Provided records:
═══

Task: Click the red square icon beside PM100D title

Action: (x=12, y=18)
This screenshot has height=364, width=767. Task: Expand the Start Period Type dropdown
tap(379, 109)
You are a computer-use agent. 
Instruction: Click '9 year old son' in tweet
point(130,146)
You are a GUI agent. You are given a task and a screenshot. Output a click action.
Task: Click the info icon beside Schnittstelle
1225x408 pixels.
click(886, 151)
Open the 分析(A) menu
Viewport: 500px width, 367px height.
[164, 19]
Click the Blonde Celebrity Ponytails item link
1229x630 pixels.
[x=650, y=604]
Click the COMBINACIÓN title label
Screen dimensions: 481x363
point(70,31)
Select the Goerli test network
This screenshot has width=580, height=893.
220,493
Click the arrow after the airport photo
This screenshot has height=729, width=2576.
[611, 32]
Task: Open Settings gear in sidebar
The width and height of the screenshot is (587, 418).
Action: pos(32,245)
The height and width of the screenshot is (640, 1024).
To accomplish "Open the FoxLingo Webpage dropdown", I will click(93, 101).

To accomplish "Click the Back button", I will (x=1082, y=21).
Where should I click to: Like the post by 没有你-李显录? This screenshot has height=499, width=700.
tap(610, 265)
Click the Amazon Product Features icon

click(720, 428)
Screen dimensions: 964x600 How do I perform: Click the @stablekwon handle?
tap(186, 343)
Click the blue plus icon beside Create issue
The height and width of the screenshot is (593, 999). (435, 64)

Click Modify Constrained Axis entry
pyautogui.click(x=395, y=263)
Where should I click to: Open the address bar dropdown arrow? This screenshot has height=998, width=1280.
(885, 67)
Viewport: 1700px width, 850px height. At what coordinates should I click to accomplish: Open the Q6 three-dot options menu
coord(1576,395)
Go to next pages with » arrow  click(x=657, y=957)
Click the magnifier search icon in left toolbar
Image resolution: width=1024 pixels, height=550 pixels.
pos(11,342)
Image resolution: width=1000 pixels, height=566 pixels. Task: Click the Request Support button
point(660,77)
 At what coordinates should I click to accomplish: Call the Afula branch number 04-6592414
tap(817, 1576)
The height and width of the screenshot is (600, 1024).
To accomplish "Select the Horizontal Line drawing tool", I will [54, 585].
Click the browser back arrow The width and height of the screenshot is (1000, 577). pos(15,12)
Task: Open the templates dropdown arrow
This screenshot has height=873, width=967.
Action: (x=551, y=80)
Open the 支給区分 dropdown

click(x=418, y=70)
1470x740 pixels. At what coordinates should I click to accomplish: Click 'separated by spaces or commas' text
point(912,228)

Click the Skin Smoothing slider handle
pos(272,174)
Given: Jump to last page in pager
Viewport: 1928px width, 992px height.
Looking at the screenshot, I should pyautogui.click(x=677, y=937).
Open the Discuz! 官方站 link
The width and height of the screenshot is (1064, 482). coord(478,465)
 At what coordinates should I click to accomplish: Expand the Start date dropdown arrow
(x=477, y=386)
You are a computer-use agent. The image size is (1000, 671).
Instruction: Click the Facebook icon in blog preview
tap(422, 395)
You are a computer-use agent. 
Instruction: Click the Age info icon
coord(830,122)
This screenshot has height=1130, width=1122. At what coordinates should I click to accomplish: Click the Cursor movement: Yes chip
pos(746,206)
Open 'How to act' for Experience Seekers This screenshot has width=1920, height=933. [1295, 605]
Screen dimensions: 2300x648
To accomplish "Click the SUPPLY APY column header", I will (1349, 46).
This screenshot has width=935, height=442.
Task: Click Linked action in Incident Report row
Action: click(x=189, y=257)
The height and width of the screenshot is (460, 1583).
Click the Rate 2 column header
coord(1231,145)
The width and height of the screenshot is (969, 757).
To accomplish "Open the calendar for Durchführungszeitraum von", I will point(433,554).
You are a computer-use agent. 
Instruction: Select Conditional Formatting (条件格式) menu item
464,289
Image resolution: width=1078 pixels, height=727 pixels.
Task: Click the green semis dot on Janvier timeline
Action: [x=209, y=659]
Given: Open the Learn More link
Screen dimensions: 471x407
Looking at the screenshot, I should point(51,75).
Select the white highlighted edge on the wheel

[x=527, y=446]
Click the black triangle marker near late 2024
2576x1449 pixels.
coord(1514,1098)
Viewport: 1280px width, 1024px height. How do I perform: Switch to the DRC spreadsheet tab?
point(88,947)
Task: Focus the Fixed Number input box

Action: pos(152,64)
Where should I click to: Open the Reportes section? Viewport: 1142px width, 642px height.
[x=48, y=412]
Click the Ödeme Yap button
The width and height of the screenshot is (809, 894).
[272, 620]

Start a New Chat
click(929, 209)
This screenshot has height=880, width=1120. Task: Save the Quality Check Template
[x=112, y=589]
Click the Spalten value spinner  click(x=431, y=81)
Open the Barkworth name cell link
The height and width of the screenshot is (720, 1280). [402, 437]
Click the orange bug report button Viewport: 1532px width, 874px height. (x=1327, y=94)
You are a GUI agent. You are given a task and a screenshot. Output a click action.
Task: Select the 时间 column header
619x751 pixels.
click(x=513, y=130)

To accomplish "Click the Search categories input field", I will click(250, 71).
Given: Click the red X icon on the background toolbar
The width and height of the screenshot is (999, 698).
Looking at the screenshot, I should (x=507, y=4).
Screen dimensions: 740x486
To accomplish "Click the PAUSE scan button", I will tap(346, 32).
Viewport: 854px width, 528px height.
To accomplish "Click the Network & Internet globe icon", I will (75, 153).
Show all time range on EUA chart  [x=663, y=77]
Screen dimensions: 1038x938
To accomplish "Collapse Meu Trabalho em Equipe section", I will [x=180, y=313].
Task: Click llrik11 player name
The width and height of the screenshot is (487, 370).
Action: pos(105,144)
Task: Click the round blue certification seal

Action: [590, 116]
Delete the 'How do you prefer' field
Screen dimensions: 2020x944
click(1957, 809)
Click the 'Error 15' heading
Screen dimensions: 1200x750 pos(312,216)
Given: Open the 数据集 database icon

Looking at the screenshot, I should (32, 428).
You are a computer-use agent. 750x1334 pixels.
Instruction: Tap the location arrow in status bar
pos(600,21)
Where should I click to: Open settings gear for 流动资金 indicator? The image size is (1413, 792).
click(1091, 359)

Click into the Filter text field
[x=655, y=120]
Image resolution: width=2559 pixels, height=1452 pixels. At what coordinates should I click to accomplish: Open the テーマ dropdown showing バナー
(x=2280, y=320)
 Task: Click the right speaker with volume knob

═══

What is expected: Output every line of the entries above as a numbered list, leaving out the blank lines.

Exercise answer:
1. Task: Click the red square icon beside PM100D title
2. Action: (x=12, y=18)
3. This screenshot has height=364, width=767. Task: Expand the Start Period Type dropdown
4. tap(379, 109)
5. You are a computer-use agent. 
6. Instruction: Click '9 year old son' in tweet
7. point(130,146)
8. You are a GUI agent. You are given a task and a screenshot. Output a click action.
9. Task: Click the info icon beside Schnittstelle
10. 1225x408 pixels.
11. click(886, 151)
12. Open the 分析(A) menu
13. Viewport: 500px width, 367px height.
14. [164, 19]
15. Click the Blonde Celebrity Ponytails item link
16. 1229x630 pixels.
17. [x=650, y=604]
18. Click the COMBINACIÓN title label
19. Screen dimensions: 481x363
20. point(70,31)
21. Select the Goerli test network
22. This screenshot has width=580, height=893.
23. 220,493
24. Click the arrow after the airport photo
25. This screenshot has height=729, width=2576.
26. [611, 32]
27. Task: Open Settings gear in sidebar
28. The width and height of the screenshot is (587, 418).
29. Action: pos(32,245)
30. The height and width of the screenshot is (640, 1024).
31. To accomplish "Open the FoxLingo Webpage dropdown", I will click(93, 101).
32. To accomplish "Click the Back button", I will (x=1082, y=21).
33. Where should I click to: Like the post by 没有你-李显录? This screenshot has height=499, width=700.
34. tap(610, 265)
35. Click the Amazon Product Features icon
36. click(720, 428)
37. Screen dimensions: 964x600 How do I perform: Click the @stablekwon handle?
38. tap(186, 343)
39. Click the blue plus icon beside Create issue
40. The height and width of the screenshot is (593, 999). (435, 64)
41. Click Modify Constrained Axis entry
42. pyautogui.click(x=395, y=263)
43. Where should I click to: Open the address bar dropdown arrow? This screenshot has height=998, width=1280.
44. (885, 67)
45. Viewport: 1700px width, 850px height. At what coordinates should I click to accomplish: Open the Q6 three-dot options menu
46. coord(1576,395)
47. Go to next pages with » arrow  click(x=657, y=957)
48. Click the magnifier search icon in left toolbar
49. Image resolution: width=1024 pixels, height=550 pixels.
50. pos(11,342)
51. Image resolution: width=1000 pixels, height=566 pixels. Task: Click the Request Support button
52. point(660,77)
53.  At what coordinates should I click to accomplish: Call the Afula branch number 04-6592414
54. tap(817, 1576)
55. The height and width of the screenshot is (600, 1024).
56. To accomplish "Select the Horizontal Line drawing tool", I will [54, 585].
57. Click the browser back arrow The width and height of the screenshot is (1000, 577). pos(15,12)
58. Task: Open the templates dropdown arrow
59. This screenshot has height=873, width=967.
60. Action: (x=551, y=80)
61. Open the 支給区分 dropdown
62. click(x=418, y=70)
63. 1470x740 pixels. At what coordinates should I click to accomplish: Click 'separated by spaces or commas' text
64. point(912,228)
65. Click the Skin Smoothing slider handle
66. pos(272,174)
67. Given: Jump to last page in pager
68. Viewport: 1928px width, 992px height.
69. Looking at the screenshot, I should pyautogui.click(x=677, y=937).
70. Open the Discuz! 官方站 link
71. The width and height of the screenshot is (1064, 482). coord(478,465)
72.  At what coordinates should I click to accomplish: Expand the Start date dropdown arrow
73. (x=477, y=386)
74. You are a computer-use agent. The image size is (1000, 671).
75. Instruction: Click the Facebook icon in blog preview
76. tap(422, 395)
77. You are a computer-use agent. 
78. Instruction: Click the Age info icon
79. coord(830,122)
80. This screenshot has height=1130, width=1122. At what coordinates should I click to accomplish: Click the Cursor movement: Yes chip
81. pos(746,206)
82. Open 'How to act' for Experience Seekers This screenshot has width=1920, height=933. [1295, 605]
83. Screen dimensions: 2300x648
84. To accomplish "Click the SUPPLY APY column header", I will (1349, 46).
85. This screenshot has width=935, height=442.
86. Task: Click Linked action in Incident Report row
87. Action: click(x=189, y=257)
88. The height and width of the screenshot is (460, 1583).
89. Click the Rate 2 column header
90. coord(1231,145)
91. The width and height of the screenshot is (969, 757).
92. To accomplish "Open the calendar for Durchführungszeitraum von", I will point(433,554).
93. You are a computer-use agent. 
94. Instruction: Select Conditional Formatting (条件格式) menu item
95. 464,289
96. Image resolution: width=1078 pixels, height=727 pixels.
97. Task: Click the green semis dot on Janvier timeline
98. Action: [x=209, y=659]
99. Given: Open the Learn More link
100. Screen dimensions: 471x407
101. Looking at the screenshot, I should point(51,75).
102. Select the white highlighted edge on the wheel
103. [x=527, y=446]
104. Click the black triangle marker near late 2024
105. 2576x1449 pixels.
106. coord(1514,1098)
107. Viewport: 1280px width, 1024px height. How do I perform: Switch to the DRC spreadsheet tab?
108. point(88,947)
109. Task: Focus the Fixed Number input box
110. Action: pos(152,64)
111. Where should I click to: Open the Reportes section? Viewport: 1142px width, 642px height.
112. [x=48, y=412]
113. Click the Ödeme Yap button
114. The width and height of the screenshot is (809, 894).
115. [272, 620]
116. Start a New Chat
117. click(929, 209)
118. This screenshot has height=880, width=1120. Task: Save the Quality Check Template
119. [x=112, y=589]
120. Click the Spalten value spinner  click(x=431, y=81)
121. Open the Barkworth name cell link
122. The height and width of the screenshot is (720, 1280). [402, 437]
123. Click the orange bug report button Viewport: 1532px width, 874px height. (x=1327, y=94)
124. You are a GUI agent. You are given a task and a screenshot. Output a click action.
125. Task: Select the 时间 column header
126. 619x751 pixels.
127. click(x=513, y=130)
128. To accomplish "Click the Search categories input field", I will click(250, 71).
129. Given: Click the red X icon on the background toolbar
130. The width and height of the screenshot is (999, 698).
131. Looking at the screenshot, I should (x=507, y=4).
132. Screen dimensions: 740x486
133. To accomplish "Click the PAUSE scan button", I will tap(346, 32).
134. Viewport: 854px width, 528px height.
135. To accomplish "Click the Network & Internet globe icon", I will (75, 153).
136. Show all time range on EUA chart  [x=663, y=77]
137. Screen dimensions: 1038x938
138. To accomplish "Collapse Meu Trabalho em Equipe section", I will [x=180, y=313].
139. Task: Click llrik11 player name
140. The width and height of the screenshot is (487, 370).
141. Action: pos(105,144)
142. Task: Click the round blue certification seal
143. Action: [590, 116]
144. Delete the 'How do you prefer' field
145. Screen dimensions: 2020x944
146. click(1957, 809)
147. Click the 'Error 15' heading
148. Screen dimensions: 1200x750 pos(312,216)
149. Given: Open the 数据集 database icon
150. Looking at the screenshot, I should (32, 428).
151. You are a computer-use agent. 750x1334 pixels.
152. Instruction: Tap the location arrow in status bar
153. pos(600,21)
154. Where should I click to: Open settings gear for 流动资金 indicator? The image size is (1413, 792).
155. click(1091, 359)
156. Click into the Filter text field
157. [x=655, y=120]
158. Image resolution: width=2559 pixels, height=1452 pixels. At what coordinates should I click to accomplish: Open the テーマ dropdown showing バナー
159. (x=2280, y=320)
160.  Task: Click the right speaker with volume knob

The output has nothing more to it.